Figure 1.

Transport of dietary iron. Ferrous iron can enter the enterocyte cell in the form of haem. The exact method of haem uptake is yet to be elucidated, but Haem Carrier Protein 1 (HCP1) has been suggested to fill this role. Non-haem ferrous iron can enter the enterocyte cell in the form of ferritin via receptor mediated endocytosis, although a specific receptor is yet to be identified (Theil, 2004; Kalgaonkar and Lönnerdal, 2009). The main route of iron uptake in the duodenum is of “free” ferric iron, via a transferrin-independent mechanism. Iron is first reduced into a soluble form via a ferric reductase enzyme at the brush border of duodenal enterocytes. Transport into the enterocyte is then facilitated by the divalent metal transport 1 (DMT1). Once inside the enterocyte cell ferrous iron can be utilized for intracellular processes such as haem and Fe-S cluster biosynthesis, or stored in the molecule ferritin. Export primarily occurs, which is facilitated by ferroportin, at this stage iron is oxidized back to its ferric form by hephaestin. Most ferric iron passes through the fenestrated capillary endothelium of the intestine before being bound by the glycoprotein transferrin, where it is circulated within the plasma.

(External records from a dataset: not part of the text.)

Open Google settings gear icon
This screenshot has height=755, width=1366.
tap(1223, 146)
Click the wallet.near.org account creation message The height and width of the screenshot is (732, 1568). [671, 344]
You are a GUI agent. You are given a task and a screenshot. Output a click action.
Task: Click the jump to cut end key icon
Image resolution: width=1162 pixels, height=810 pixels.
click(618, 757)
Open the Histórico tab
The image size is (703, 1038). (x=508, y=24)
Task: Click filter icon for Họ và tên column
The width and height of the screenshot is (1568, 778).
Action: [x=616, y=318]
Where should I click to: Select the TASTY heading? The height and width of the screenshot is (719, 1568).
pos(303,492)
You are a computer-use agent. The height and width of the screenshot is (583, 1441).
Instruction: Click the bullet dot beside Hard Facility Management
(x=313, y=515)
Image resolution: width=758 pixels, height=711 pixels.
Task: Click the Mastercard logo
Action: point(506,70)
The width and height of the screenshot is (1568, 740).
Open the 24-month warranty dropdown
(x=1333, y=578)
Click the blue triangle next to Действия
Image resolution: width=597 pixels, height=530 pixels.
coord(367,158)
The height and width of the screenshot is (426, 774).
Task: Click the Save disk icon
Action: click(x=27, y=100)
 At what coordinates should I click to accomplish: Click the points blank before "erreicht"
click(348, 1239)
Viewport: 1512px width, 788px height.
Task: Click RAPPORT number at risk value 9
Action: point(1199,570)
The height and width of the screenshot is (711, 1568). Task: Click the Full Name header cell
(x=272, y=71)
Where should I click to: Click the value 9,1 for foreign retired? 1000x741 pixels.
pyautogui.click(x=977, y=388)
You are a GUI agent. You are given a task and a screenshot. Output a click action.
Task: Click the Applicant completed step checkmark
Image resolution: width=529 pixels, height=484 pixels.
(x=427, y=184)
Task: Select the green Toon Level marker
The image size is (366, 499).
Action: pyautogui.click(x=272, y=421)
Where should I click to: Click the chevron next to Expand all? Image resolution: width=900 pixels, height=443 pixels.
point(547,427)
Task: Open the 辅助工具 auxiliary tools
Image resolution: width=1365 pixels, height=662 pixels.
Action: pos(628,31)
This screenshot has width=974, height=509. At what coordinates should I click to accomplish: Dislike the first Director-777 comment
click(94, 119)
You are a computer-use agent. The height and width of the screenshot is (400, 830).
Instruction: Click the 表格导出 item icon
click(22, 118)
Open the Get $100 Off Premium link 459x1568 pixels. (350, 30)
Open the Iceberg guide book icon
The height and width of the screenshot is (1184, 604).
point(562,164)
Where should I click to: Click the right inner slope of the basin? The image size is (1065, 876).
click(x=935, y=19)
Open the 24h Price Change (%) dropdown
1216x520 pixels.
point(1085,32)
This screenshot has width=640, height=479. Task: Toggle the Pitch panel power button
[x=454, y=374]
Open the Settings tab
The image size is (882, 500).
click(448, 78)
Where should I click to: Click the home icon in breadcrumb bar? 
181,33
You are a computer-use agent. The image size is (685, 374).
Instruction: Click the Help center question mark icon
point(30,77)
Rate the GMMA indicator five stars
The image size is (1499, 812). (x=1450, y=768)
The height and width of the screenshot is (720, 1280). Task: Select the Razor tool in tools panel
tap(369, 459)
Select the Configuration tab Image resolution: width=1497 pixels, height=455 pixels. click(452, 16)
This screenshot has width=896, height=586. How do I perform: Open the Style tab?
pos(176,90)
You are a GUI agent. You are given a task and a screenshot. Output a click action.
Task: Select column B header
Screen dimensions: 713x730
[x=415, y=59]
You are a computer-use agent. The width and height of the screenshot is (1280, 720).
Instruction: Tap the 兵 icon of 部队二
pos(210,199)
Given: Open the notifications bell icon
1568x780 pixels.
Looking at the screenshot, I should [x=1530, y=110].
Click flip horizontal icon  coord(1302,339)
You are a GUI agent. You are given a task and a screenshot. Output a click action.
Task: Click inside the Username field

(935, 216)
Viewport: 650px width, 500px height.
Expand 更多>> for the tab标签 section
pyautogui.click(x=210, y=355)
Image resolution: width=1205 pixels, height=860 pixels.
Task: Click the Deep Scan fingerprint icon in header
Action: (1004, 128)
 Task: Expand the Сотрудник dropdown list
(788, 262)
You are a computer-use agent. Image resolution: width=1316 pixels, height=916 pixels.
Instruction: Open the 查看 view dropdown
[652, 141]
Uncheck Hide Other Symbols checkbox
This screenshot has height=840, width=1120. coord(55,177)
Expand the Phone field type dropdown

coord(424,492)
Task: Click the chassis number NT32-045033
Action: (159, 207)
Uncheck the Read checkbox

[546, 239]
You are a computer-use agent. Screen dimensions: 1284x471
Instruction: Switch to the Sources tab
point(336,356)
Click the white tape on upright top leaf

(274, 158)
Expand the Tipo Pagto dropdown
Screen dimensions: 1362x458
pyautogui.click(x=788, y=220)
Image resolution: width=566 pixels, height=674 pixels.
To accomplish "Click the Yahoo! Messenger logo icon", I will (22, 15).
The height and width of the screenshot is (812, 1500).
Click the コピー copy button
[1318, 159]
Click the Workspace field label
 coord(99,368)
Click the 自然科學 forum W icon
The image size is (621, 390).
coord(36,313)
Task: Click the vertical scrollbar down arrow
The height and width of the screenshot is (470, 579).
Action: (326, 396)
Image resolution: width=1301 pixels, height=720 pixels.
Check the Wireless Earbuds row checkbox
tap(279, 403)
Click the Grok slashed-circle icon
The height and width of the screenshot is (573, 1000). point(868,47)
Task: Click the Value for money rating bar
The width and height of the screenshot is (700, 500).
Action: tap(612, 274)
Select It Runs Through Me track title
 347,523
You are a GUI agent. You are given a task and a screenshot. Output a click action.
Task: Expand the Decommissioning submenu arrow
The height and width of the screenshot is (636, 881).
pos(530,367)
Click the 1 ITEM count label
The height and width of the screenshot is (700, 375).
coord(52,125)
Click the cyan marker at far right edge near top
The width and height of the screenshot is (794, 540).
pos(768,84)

Here transferrin bound iron can pass via transcytosis (Williams et al., 1984) across the capillary endothelium and into the interstitial fluid where it is delivered to tissues via transferrin receptor 1 (TfR1) mediated uptake (under normal physiological conditions). In cases of iron overload a pool of non-transferrin bound iron (NTBI) is formed, in which case iron uptake into most mammalian cells can also occur via NTBI uptake (Brissot et al., 2012).